Résumé

This article introduces climate variations of annual-scale indicators for seasonal snow and its meteorological drivers, at 1500 m altitude in the Chartreuse mountain range in the Northern French Alps. Past and future variations were computed based on reanalysis and observations from 1958 to 2016, and using CMIP5/EURO-CORDEX GCM/RCM pairs spanning historical (1950-2005) and RCP2.6 (4), RCP4.5 and RCP8.5 (13 each) future scenarios (2006-2100). The adjusted climate model runs were used to drive the multiphysics ensemble configuration of the detailed snowpack model Crocus. Uncertainty arising from physical modeling of snow accounts for 20 % typically, although the multiphysics is likely to have a much smaller impact on trends.
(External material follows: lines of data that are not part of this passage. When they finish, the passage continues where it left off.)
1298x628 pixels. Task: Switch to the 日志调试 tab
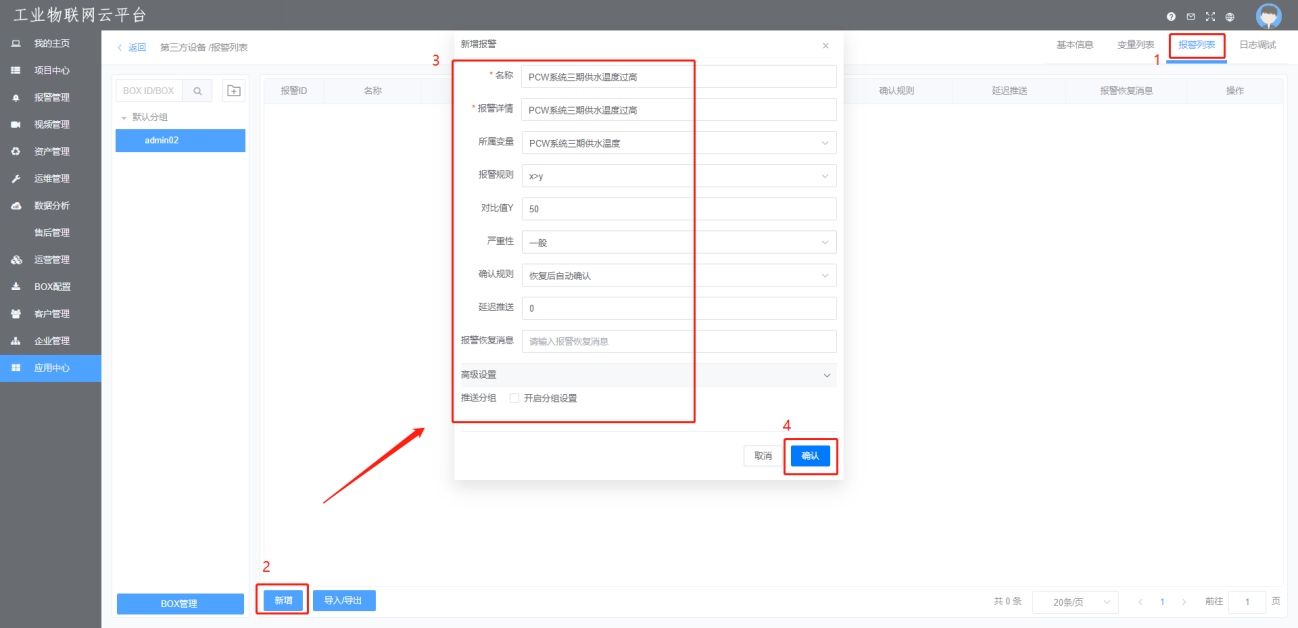click(1257, 45)
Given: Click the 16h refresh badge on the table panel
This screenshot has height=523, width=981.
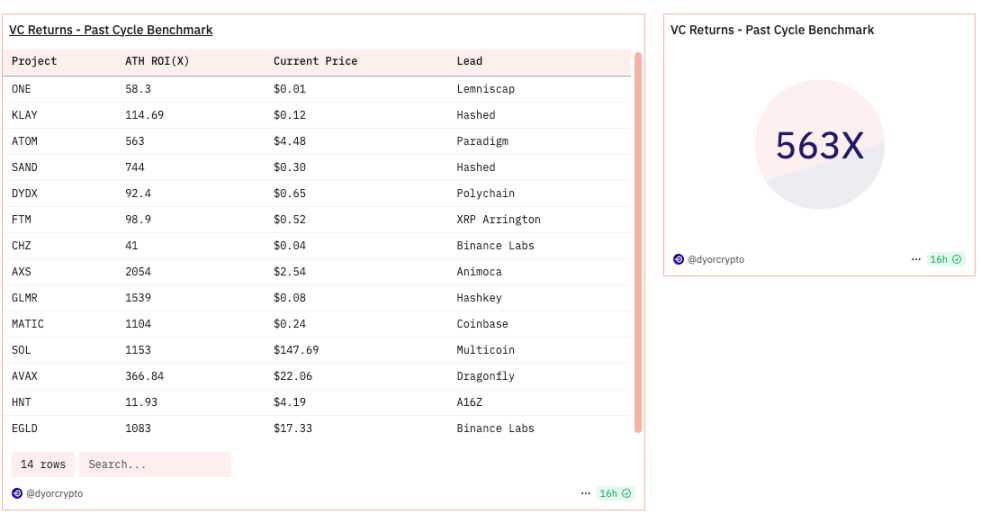Looking at the screenshot, I should click(615, 493).

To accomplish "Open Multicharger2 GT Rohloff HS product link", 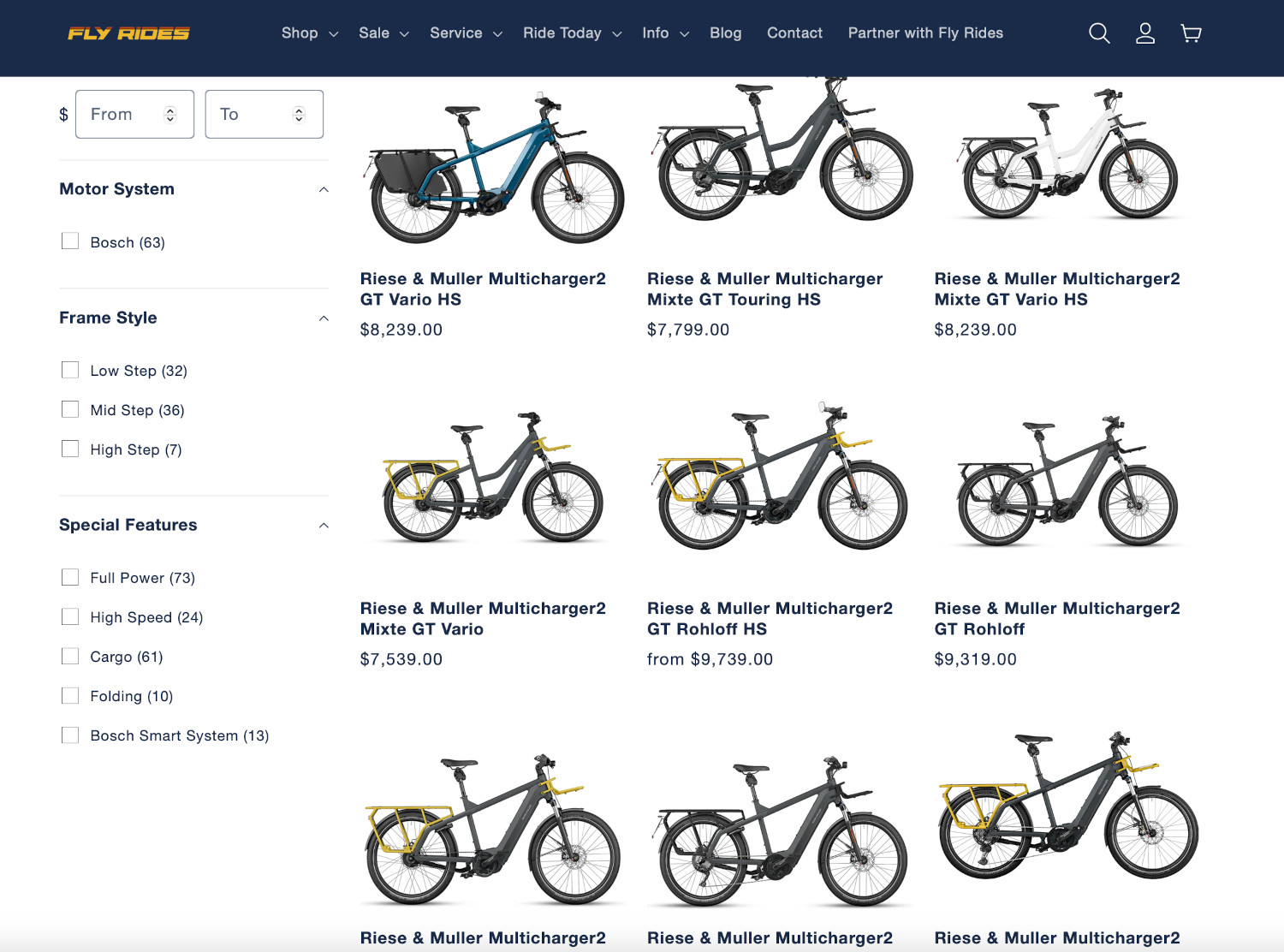I will (x=769, y=618).
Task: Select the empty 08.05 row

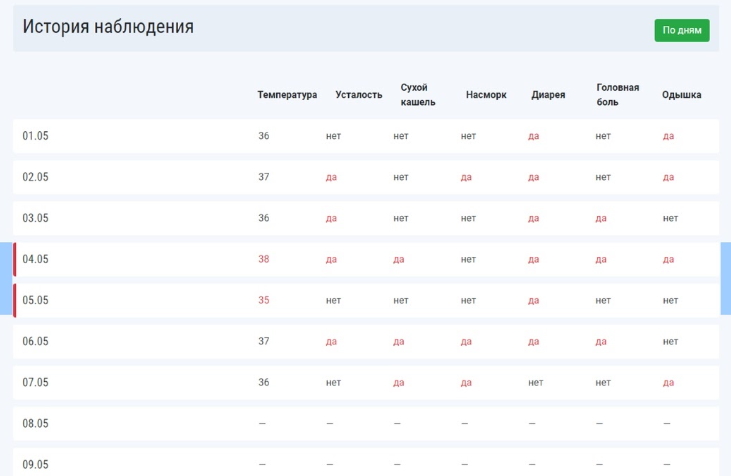Action: (x=36, y=423)
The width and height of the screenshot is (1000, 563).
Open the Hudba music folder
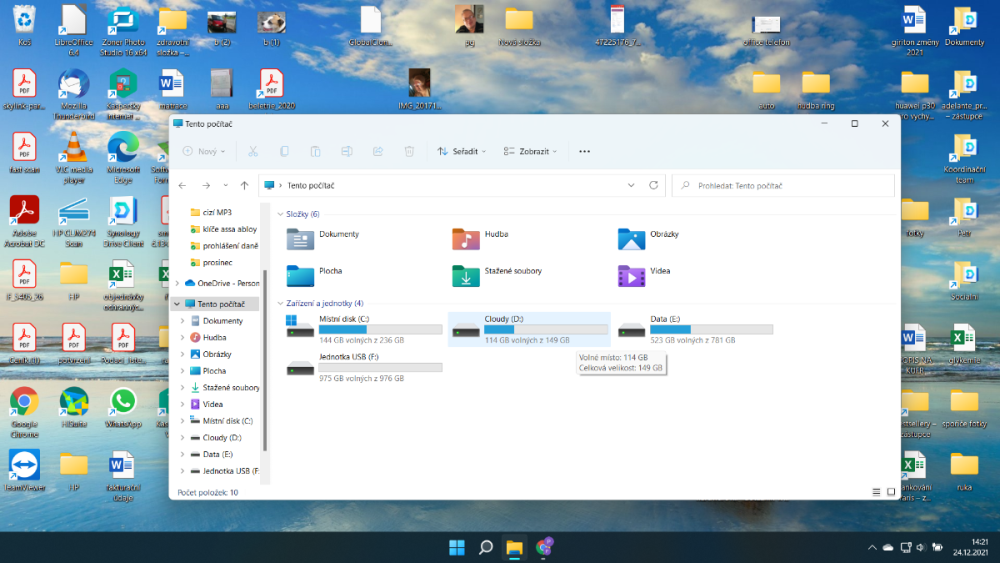click(x=466, y=238)
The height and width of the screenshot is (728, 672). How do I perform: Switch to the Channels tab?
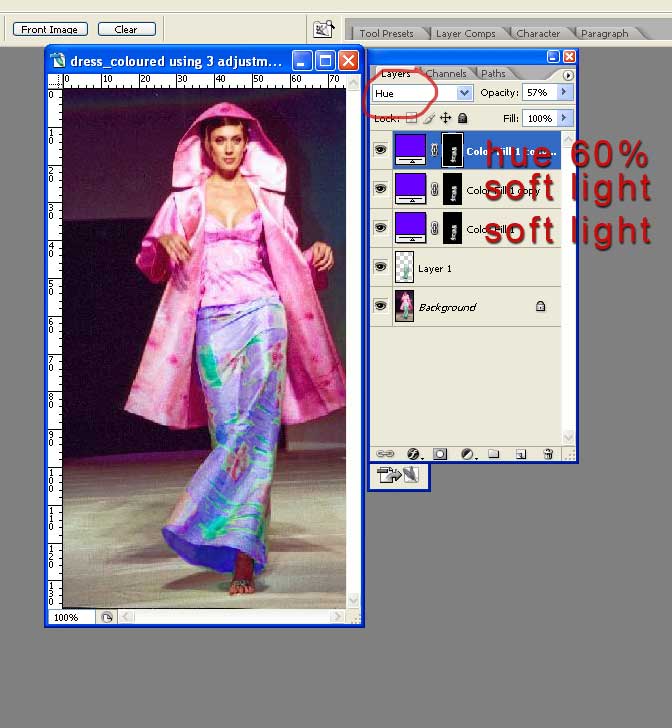[446, 74]
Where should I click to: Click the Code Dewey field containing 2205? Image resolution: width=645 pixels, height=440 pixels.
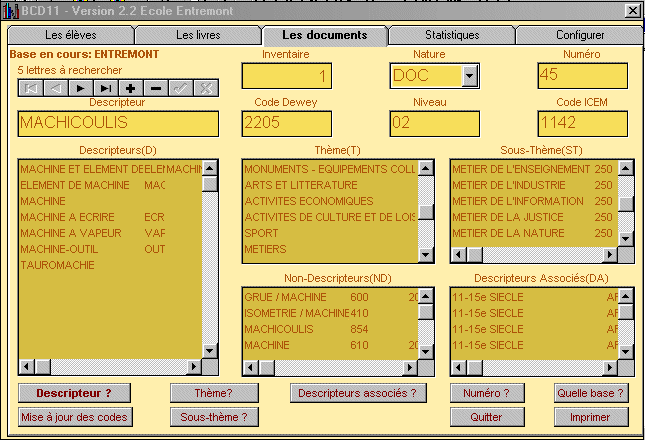point(286,123)
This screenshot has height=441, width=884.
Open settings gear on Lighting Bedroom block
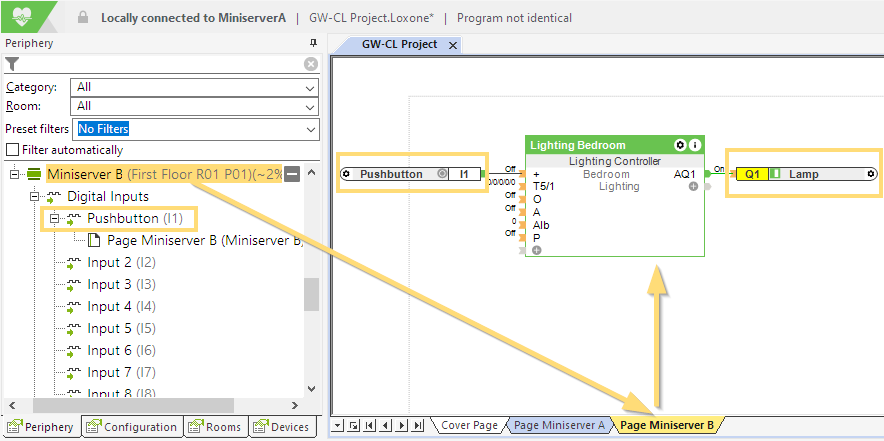pyautogui.click(x=680, y=145)
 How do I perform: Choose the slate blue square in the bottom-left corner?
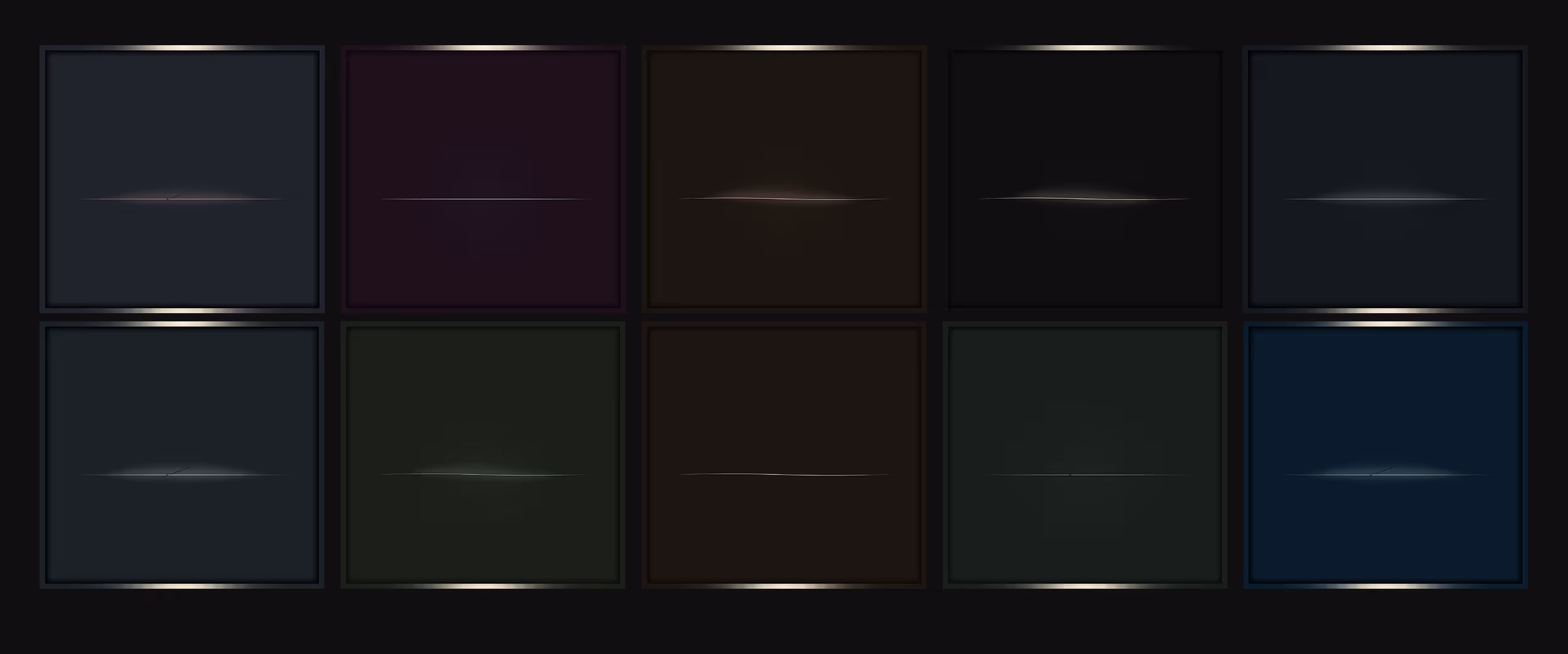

Ensembles of climate projections are rather similar until the middle of the 21st century, and all show a continuation of the ongoing reduction in mean interannual snow conditions, and maintained interannual variability. The impact of the RCP becomes significant for the second half of the 21st century, with overall stable conditions with RCP2.6, and continued degradation of snow conditions for RCP4.5 and 8.5, the latter leading to more frequent ephemeral snow conditions. Variations of local meteorological and snow conditions show significant correlation with global temperature variations. Global temperature levels on the order of 1.5°C above pre-industrial levels correspond to a 25 % reduction of winter mean snow depth (reference 1986-2005). Even larger reduction is expected for global temperature levels exceeding 2?C. The method can address other sectorial indicators, in the field of hydropower, mountain tourism or natural hazards.